**DOCUMENT SECTION**
○ ○ ○ ○ ○ ○ ○

Events leading to the rescue of KZ prisoners 1945 
In April 1945, policeman Max Maurer of the SS was delivered with 13 Jewish KZ prisoners, allegedly with the order to shoot them.  Maurer took the prisoners to the property of Anna Gnadl, where a day later they were recovered by the American advancement.  According to John Weiner, one of the 13, Maurer saved the prisoners' lives.  This was recognised in 1997, when Yad Vashem of Israel presented the Righteous among the Nations award.

Infrastructure 
Ergoldsbach is on the Munich–Regensburg railway line and is served by Agilis and Deutsche Bahn. The Bundesstraße 15, an important federal highway, also runs through the town. In the near future a new road with four lanes is planned to reduce the traffic load on the marketplace in the town's center.  The town belongs to the water authority of Rottenburg.

Development 

 In 2007, the area owned by the Stiegler and Ziegler families was developed into a new centre.  With the demolition of Fassadenbaus, space was created for a supermarket and car park. In Jellenkofen there is a business park with a total area of 39.000 m². Furthermore, residential building areas are available on the Kapellenberg. A secondary school in the nearby Ergolding, established in 2013, gives the municipality of Ergoldsbach a boost.

Facilities

Education and Youth 
 Ergoldsbach Kindergarten with branches in Ergoldsbach and Kläham.
 Ergoldsbach Verbandsschule with a Grundschule (primary school) and a Hauptschule (secondary school), which has recently been completely refurbished.
 Ergoldsbach Jugendtreff (youth club) next to the Werk II Plaza.

Entertainment 
 The Goldbach Hall, a sports and multipurpose hall with the capacity to seat 1000 spectators.

Sports and Leisure 
 The new Ergoldsbach sports centre was opened on July 16, 2004.
 Ergoldsbach has two beach volleyball courts (in Kläham and Jellenkofen) and a number of football ovals.
 Ergoldsbach also has an outdoor public swimming pool.
 A skate park is being planned.

○ ○ ○ ○ ○ ○ ○

**DATA SECTION**

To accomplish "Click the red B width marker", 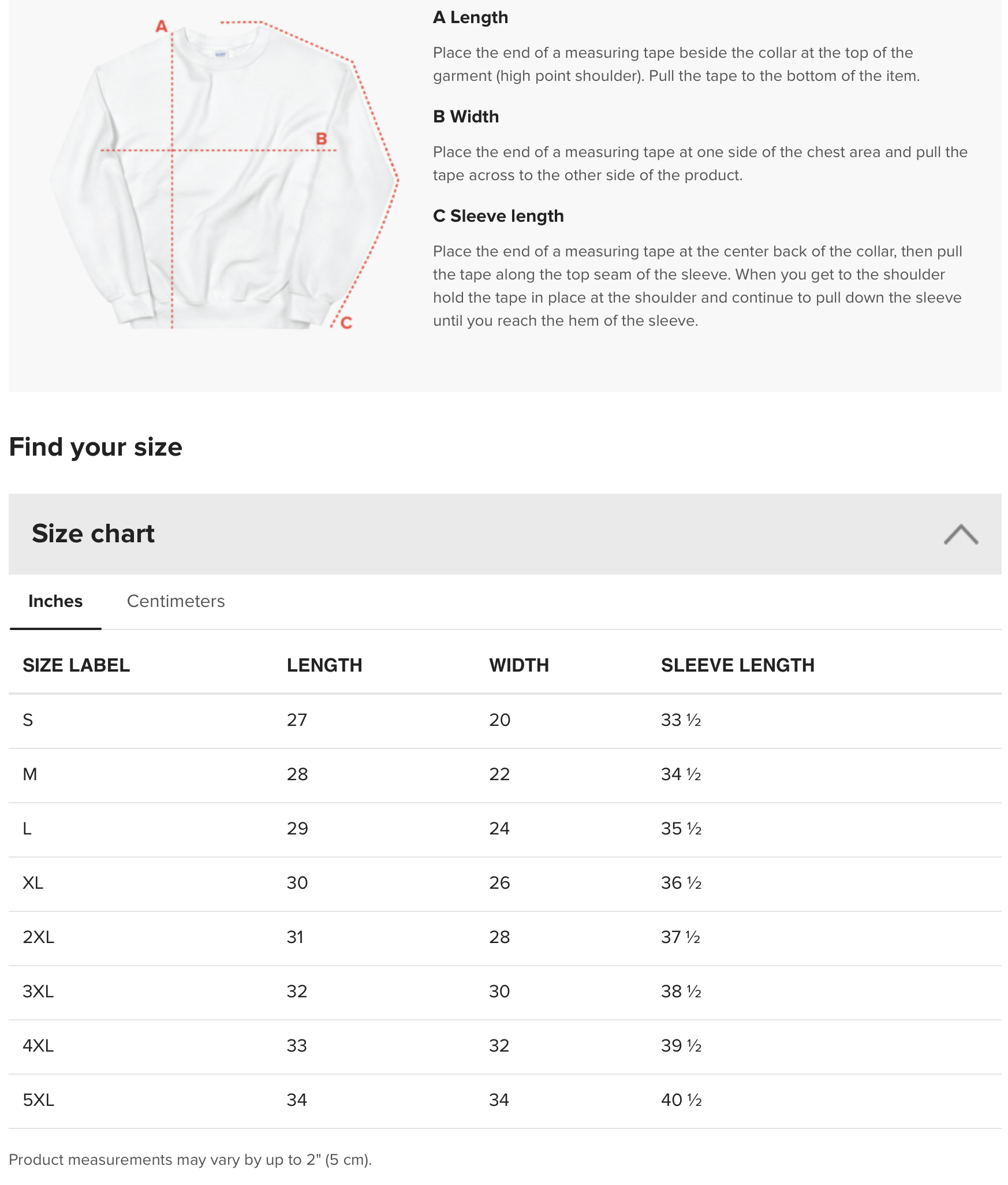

○ ○ ○ ○ ○ ○ ○

**WHAT YOU WILL DO**
Please restate the section on Ergoldsbach, starting at "Education and Youth" and ending at "of football ovals.", and switch "sports centre" to "sports center".

**RESPONSE**
Education and Youth 
 Ergoldsbach Kindergarten with branches in Ergoldsbach and Kläham.
 Ergoldsbach Verbandsschule with a Grundschule (primary school) and a Hauptschule (secondary school), which has recently been completely refurbished.
 Ergoldsbach Jugendtreff (youth club) next to the Werk II Plaza.

Entertainment 
 The Goldbach Hall, a sports and multipurpose hall with the capacity to seat 1000 spectators.

Sports and Leisure 
 The new Ergoldsbach sports center was opened on July 16, 2004.
 Ergoldsbach has two beach volleyball courts (in Kläham and Jellenkofen) and a number of football ovals.